Saturday, December 5, 2015

On Hemingway and Hope

I fell in love with reading at a very young age and was so excited when I got to high school and was required to read novels for English. I loved every book assigned—except one. The Old Man and the Sea and I did not get along.

Ernest Hemingway’s Pulitzer-prize winning novella tells of an old fisherman who has gone eighty-four days without a fish. He finally catches the biggest one he’d ever seen or even heard of, only to have sharks eat it on the way home. When he gets back to his shack at the end of the story, he’s lost everything.

Teenage me was so angry when I finished the book. I hated it. To me, there was nothing more depressing than working your butt off for something only to have it taken away. I thought it was the worst ending of any novel ever and after reading a few more by Hemingway, I decided that man hated happy endings.

Which is why it’s funny that I now teach The Old Man and the Sea to my sophomores. Why in the world would I assign a book I hated when I was their age?

When I started teaching, I knew I wanted to help students fall in love with reading. I was aware that not everyone loved to read, but I wanted to change that. What I didn’t know was how many of my students would actively hate reading. Some of them actually spend way more time and effort avoiding it than they ever would just reading the dang thing. But I also wasn’t aware how many struggling readers I would have. Years ago I had a class that consisted of twenty boys and two girls. I have no idea why it turned out that way, but it did. This being Louisiana, the majority of my students was avid hunters and fishermen. The majority was also several grades below where they needed to be in reading. So I chose The Old Man and the Sea because it was short, easy to read, and accessible on several levels.

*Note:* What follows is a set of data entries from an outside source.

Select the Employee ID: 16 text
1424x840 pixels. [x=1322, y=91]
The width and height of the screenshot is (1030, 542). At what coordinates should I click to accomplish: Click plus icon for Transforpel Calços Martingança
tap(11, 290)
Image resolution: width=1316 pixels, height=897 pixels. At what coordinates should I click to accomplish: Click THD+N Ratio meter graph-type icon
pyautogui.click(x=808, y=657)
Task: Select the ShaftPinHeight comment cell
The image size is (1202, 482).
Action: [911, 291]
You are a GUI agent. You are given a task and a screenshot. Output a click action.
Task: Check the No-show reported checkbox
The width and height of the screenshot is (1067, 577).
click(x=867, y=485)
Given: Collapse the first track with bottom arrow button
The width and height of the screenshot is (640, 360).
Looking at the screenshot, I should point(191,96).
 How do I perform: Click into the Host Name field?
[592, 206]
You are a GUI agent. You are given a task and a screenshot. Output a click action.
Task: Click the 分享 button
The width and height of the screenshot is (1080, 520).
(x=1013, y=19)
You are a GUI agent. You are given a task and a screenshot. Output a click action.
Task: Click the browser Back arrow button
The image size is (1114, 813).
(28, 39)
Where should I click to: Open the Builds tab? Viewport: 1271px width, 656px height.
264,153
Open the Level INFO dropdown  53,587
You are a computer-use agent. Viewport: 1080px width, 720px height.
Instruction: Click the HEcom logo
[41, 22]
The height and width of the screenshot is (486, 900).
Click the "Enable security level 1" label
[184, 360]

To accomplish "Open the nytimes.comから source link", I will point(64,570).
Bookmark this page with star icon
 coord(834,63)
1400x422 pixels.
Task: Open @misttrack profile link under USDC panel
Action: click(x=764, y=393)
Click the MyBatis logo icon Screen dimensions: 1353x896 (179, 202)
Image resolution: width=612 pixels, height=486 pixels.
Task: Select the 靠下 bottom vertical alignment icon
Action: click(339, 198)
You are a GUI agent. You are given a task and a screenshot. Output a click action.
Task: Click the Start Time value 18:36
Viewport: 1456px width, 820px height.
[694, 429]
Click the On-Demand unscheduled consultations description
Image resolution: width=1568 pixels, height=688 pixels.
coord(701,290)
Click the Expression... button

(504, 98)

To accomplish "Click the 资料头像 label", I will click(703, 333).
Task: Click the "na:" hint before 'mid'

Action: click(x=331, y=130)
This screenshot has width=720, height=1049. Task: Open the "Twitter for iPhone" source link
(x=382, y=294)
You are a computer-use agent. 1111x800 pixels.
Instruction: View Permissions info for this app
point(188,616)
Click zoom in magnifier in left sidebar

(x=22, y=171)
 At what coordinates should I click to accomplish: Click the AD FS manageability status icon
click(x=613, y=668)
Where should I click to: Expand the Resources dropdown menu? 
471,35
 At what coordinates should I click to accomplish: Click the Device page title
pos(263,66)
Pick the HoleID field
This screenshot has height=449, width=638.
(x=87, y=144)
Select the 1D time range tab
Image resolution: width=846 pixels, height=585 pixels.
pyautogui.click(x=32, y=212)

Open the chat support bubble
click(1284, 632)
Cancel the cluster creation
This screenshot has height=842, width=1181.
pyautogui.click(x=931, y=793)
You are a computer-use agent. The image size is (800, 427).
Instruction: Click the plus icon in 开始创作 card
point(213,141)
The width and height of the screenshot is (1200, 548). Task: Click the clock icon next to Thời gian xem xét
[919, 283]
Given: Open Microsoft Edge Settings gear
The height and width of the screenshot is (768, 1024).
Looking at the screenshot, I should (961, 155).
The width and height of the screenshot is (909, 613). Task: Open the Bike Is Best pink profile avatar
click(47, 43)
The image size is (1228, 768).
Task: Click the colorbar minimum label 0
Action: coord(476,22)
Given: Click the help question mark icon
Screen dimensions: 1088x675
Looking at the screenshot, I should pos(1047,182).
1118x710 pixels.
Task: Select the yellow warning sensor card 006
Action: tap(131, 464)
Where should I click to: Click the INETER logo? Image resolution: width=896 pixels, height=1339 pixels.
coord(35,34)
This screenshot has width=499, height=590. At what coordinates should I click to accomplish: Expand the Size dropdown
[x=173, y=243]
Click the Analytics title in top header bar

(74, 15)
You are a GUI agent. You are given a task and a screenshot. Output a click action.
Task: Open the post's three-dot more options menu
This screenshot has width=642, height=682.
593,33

Obviously I feel it was the right choice, because I still choose to teach it every year. I love seeing my students succeed, seeing their pride at not just finishing a book, but understanding it. Who knew that the book I hated the most in high school would be the one I spent the most time with as an adult? But because I’ve spent so much time with it, and because I am no longer sixteen, I see it as a very different story indeed. It’s not depressing; it’s hopeful.

If you had told me this years ago, I wouldn’t have believed you. I read the book and saw nothing hopeful in it. That’s because as a high schooler, I didn’t want to believe that you could work hard for something and come away empty-handed.

As an adult, I know how very real that it.

The theme of the novel is “man can be destroyed but not defeated.” That is one of the most hopeful statements I’ve ever read, but it took me years to realize it. Life is hard. If you’ve lived it long enough, you know this to be true, no matter how lucky or privileged you are. It doesn’t matter who you are or what you do, sometimes life is just going to throw horrible things at you. You have no control over these things. You do have control over your response to them.

The old man went eighty-four days without a fish, but he went out every single day anyway, believing that today was his day. When he hooked a fish bigger than he could fight alone, he did not give up. When the sharks attacked, and he began losing his tools in the fight to save his fish, he did not give up. When he realized he was not going to bring the fish in, when he was bloody and bruised and more exhausted than he had ever been, he still did not quit.

The fact that we humans are capable of this kind of fight, this kind of determination, is the most hopeful thing of all.

It means we have the strength to keep going when faced with life’s adversities and disappointments. When we realize we will never get to be a parent. When we pour ourselves into our writing and fail to snag an agent. Or it fails to sell. Or it sells but no one reads it. Or people read it and hate it. It’s a helpful reminder when you’ve spent months training for a race only to have it storm all during said race. We can keep going, keep fighting, even when we are sick, or sorrowful, or so beaten up that we truly don’t think we can stand again.

We can’t control the world, but we can control our response to it. My response is to keep moving because I believe that even if I am destroyed, I am not defeated.


Huh. Maybe Hemingway did write a happy ending after all.